AON mutants and wild type plants fix equivalent amounts of nitrogen. Roots of A17, rdn1-2 and sunn-4 plants were evaluated 15 days after inoculation with S. medicae. Means ±se are per genotype (a) Mean nodule number (b) Mean number of nitrogen fixing (pink) nodules (c) Mean nodule fresh weight (ten samples of three nodules each from five to six plants per genotype). (d) Hydrogen production (μmol/hr) as a proxy for nitrogen fixation rate (see Experimental Section). Measurements were taken on the same plants at both 10 and 15 days after inoculation with S. medicae in two biological replicates. A17 (n = 9), rdn1-2 (n = 10) and sunn-4 (n = 9). Statistically significant differences from wild type based on Student’s t-test are indicated by * (p < 0.05) and ** (p < 0.01).

Figure 3

Effect of ammonium nitrate versus water treatment of first root on nodulation of second root in a split root system. Split root plants were grown as in [27] and the first root fed with either water or 10 mM NH₄NO₃ for four days before inoculating the second root. Nodules were counted on the second root of A17 (wild type) plants (n = 12) and sunn-4 plants (n = 7) 20 days after inoculation and expressed as percentage of the water controls. Bars indicate standard error of the percentage means calculated by Taylor series expansion.

Figure 4

The effect of prior inoculation of the tester root with different strain of S. meliloti on subsequent nodulation of the responder root in A17, sunn-4, and rdn1-2. The responder root was inoculated with Rm1021 20 days after the tester root inoculation and nodules were counted 21 days later. (a) Rm1021 wild type on both roots, expressed as mean nodulation % of the responder root to the tester. Errors are standard error by Taylor expansion.

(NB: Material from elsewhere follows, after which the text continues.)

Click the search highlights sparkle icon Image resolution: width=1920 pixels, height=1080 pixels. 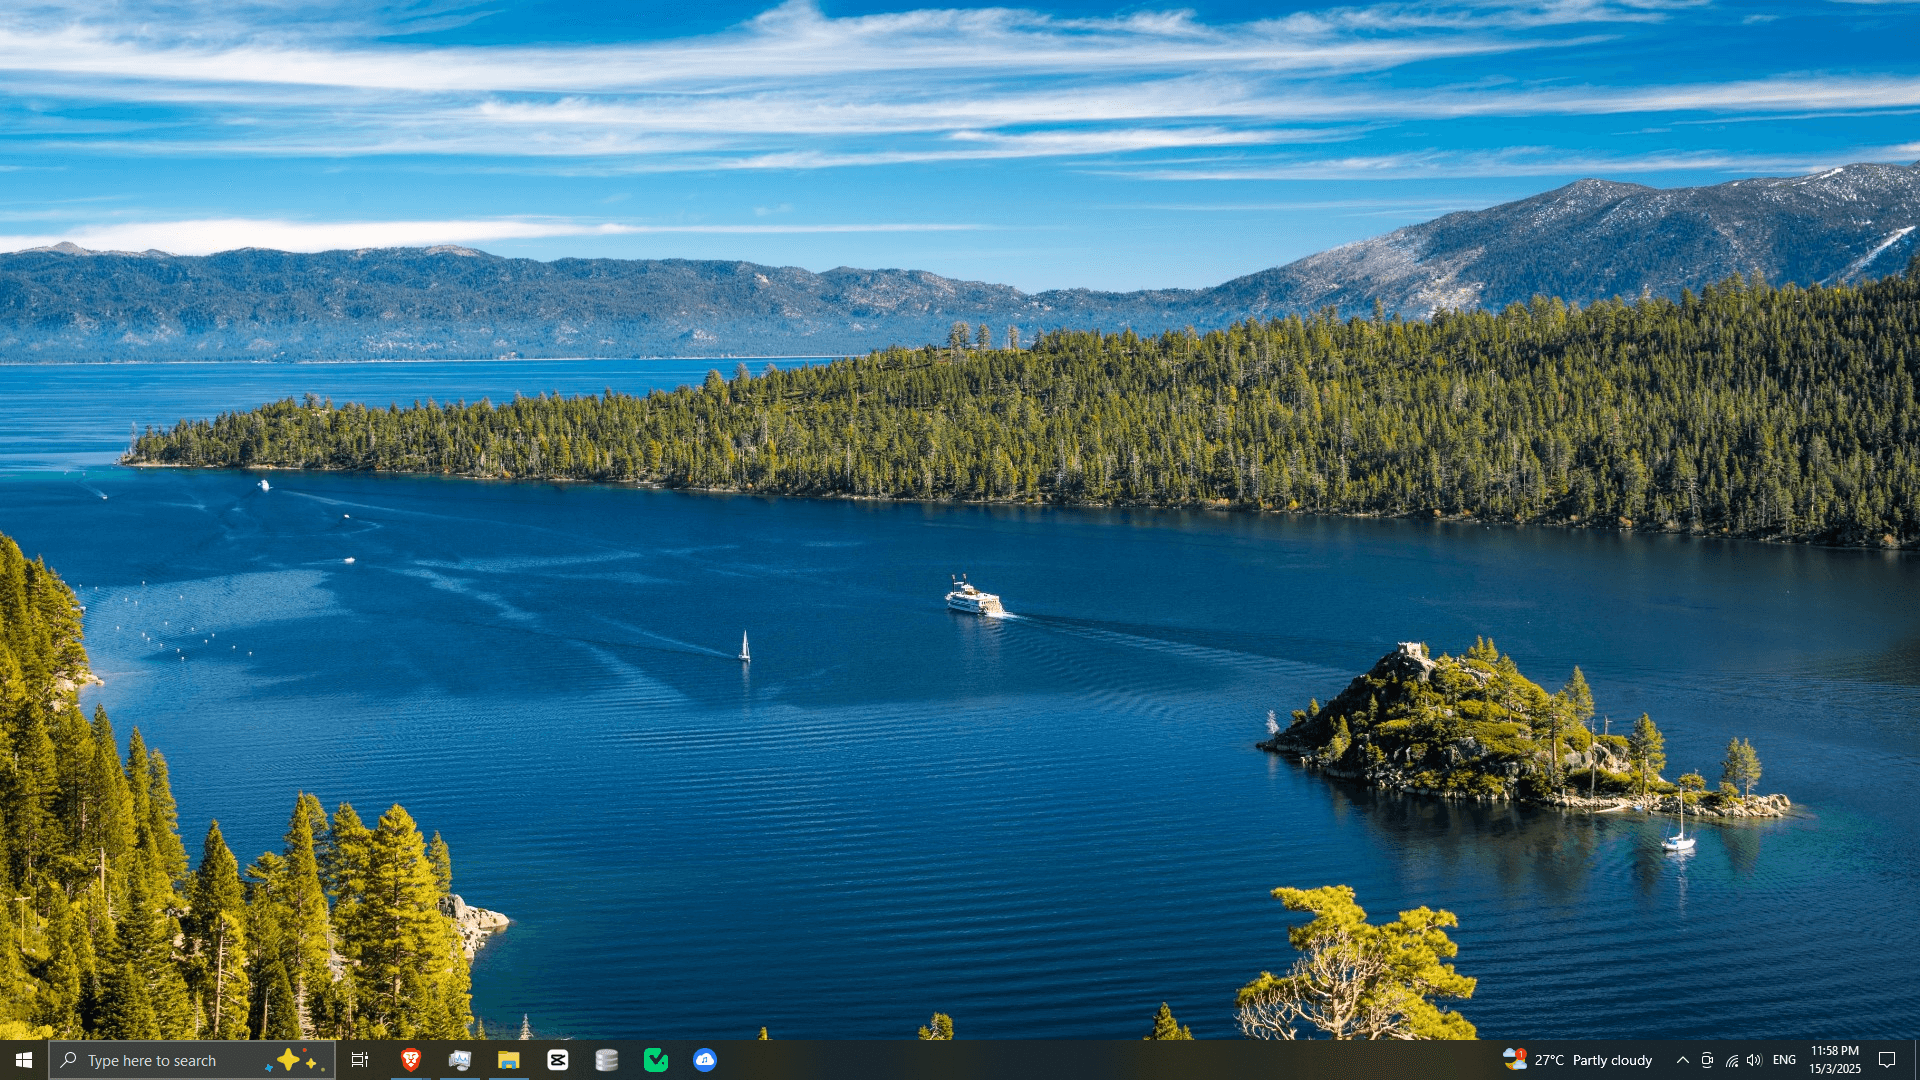click(297, 1060)
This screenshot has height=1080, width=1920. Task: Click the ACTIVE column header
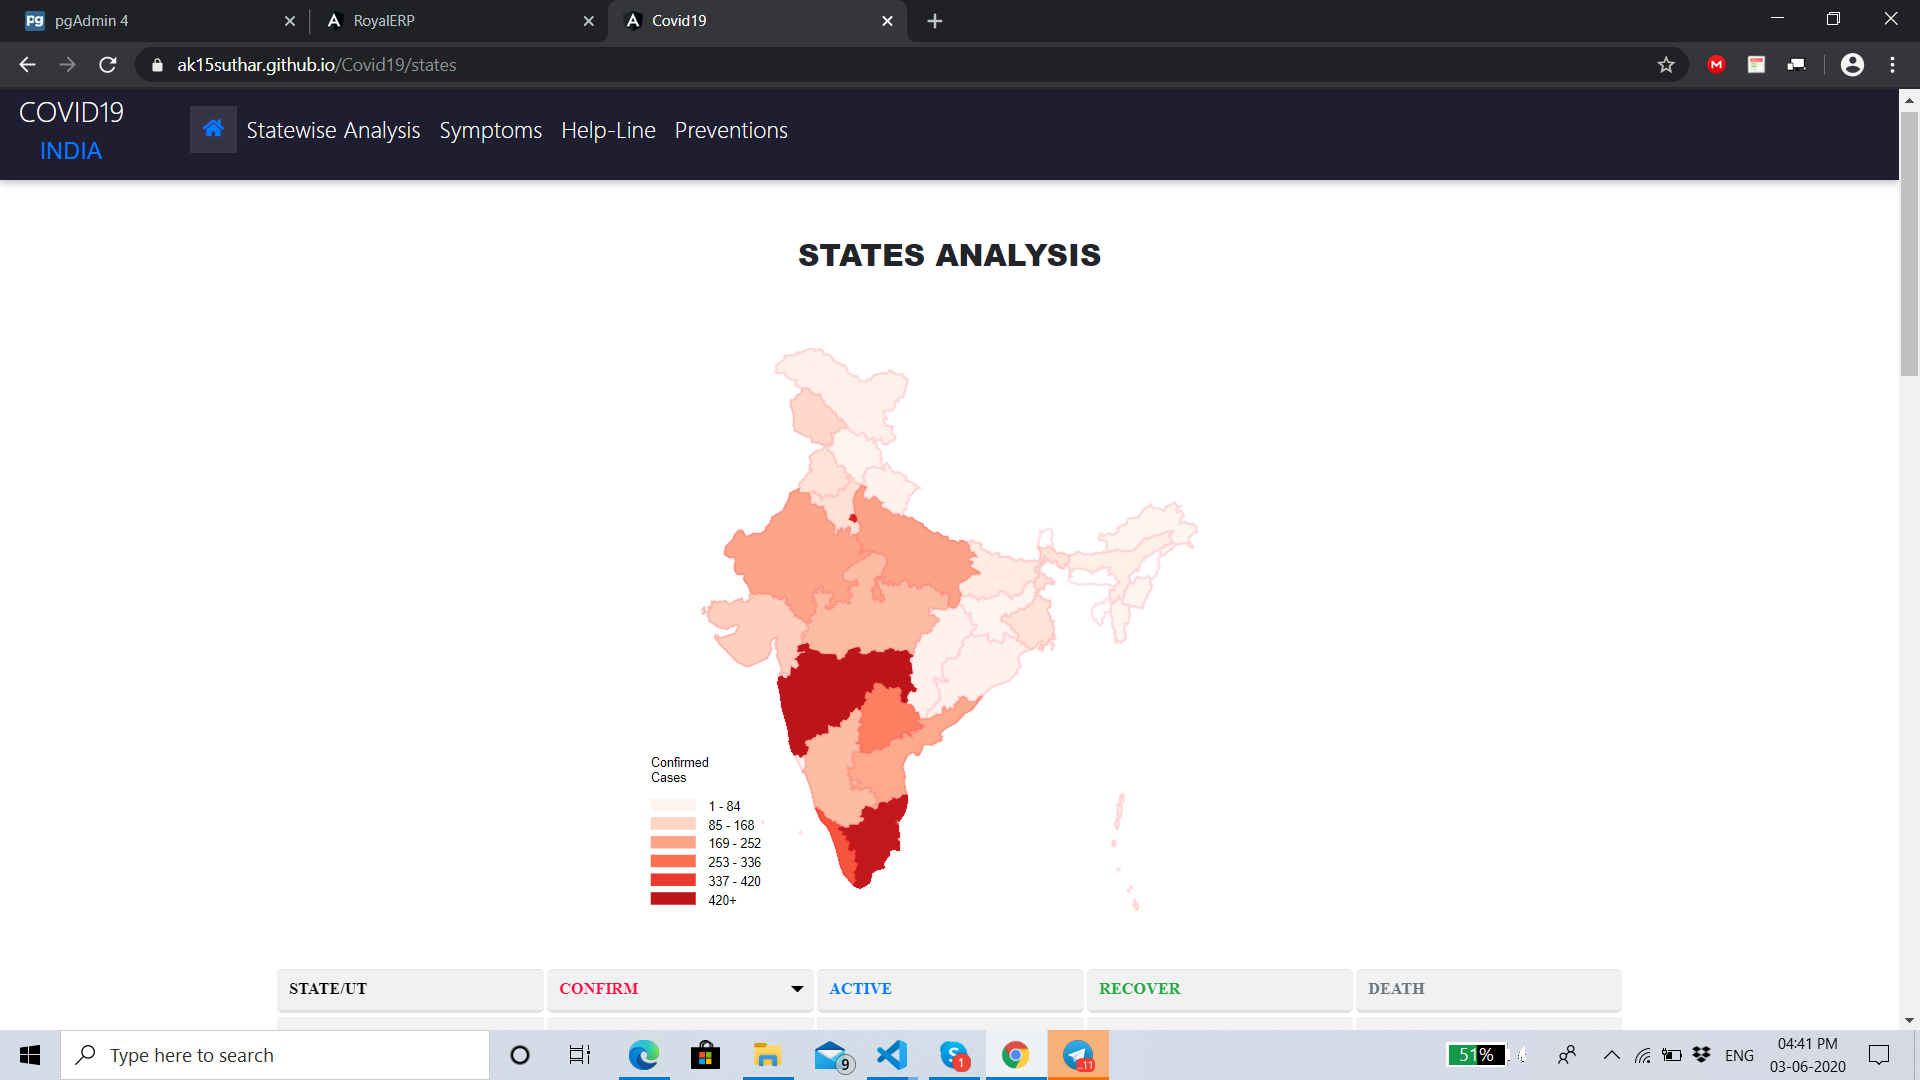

When inoculating with different strains, data is expressed as mean nodule number ± se on the responder root to mean nodule number ± se for strains used on the tester root in (b) Rm1312 (Nod⁺/Fix⁻), and (c) SL44 (Nod⁻/Fix⁻). Error bars for (b) and (c) are standard error of the mean (n = 5 to 10 plants per genotype per experiment).

Figure 5

AON mutants and wild type plants suppress nodulation after long periods of water only treatment of the first root. Dark grey bars represent nodulation on the second root after four days of water treatment prior to inoculation and is set to 100% (actual mean on top of bar); light grey indicates mean percent reduction in nodulation on the second root after 11 days treatment of the first root prior to inoculation. Bars indicate standard error of the percentage means calculated by Taylor expansion. n = 9–16 plants per genotype per treatment.

Figure 6

Carbon and nitrogen in shoots as a percentage of dry weight determined by ¹³C and ¹⁵N isotope analysis of organic solids. An equal amount of tissue was pooled from three plants for each genotype and condition at the day of inoculation, dried, and analysis performed in triplicate (a). Mean percent nitrogen in leaves from plants in which the first roots was watered with 10 mM NH₄NO₃ for four days from Figure 3 (black bars-data for rdn1-2 not available) with water for four days from Figure 5 (grey bars) and with water for 10 days from Figure 5 (dotted bars) (b). Mean percent carbon from the same material and (c) C/N ratio of plants in (a) and (b).